Energy-induced structural changes in NADH: Q oxidoreductase of the mitochondrial respiratory chain

The reaction of coupled submitochondrial particles (SMP) with NADH was studied in the absence and presence of the uncoupler gramicidin, both in pre-steady-state and steady-state experiments. It was shown that the formation of ubisemiquinones associated with NADH: Q oxidoreductase is insensitive to uncouplers. It was found, however, that in the absence of gramicidin the ubisemiquinone showed a noticeably faster relaxation than in the presence of this uncoupler.
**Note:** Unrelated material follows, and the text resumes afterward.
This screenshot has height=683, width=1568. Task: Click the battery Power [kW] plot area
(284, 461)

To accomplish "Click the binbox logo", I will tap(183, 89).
During steady-state oxidation of NADH by coupled submitochondrial particles, the EPR signal of iron-sulphur cluster 2 of complex I, the cluster that is generally believed to be the electron donor for ubiquinone, showed some remarkable changes. Its g_z line seemed to disappear from the spectrum, although the g_xy line remained clearly present. Detailed EPR analysis indicated that (a component of) the g_z line shifted to higher field. The temperature dependence of the EPR signal of cluster 2 was affected as well. In the presence of uncoupler the EPR properties of cluster 2 were indistinguishable from those in particles that showed no intrinsic coupling. These experiments strongly indicate that the coordination of cluster 2 is different in energized and non-energized SMP. The pre-steady-state reaction between these submitochondrial particles and NADH showed that the uncoupler-sensitive changes in both the ubisemiquinone and cluster 2 became effective between 9 ms and 30 ms. Similar changes were observed during succinate-driven reverse electron transfer. This report shows, for the first time, energy-induced structural changes in NADH: Q oxidoreductase.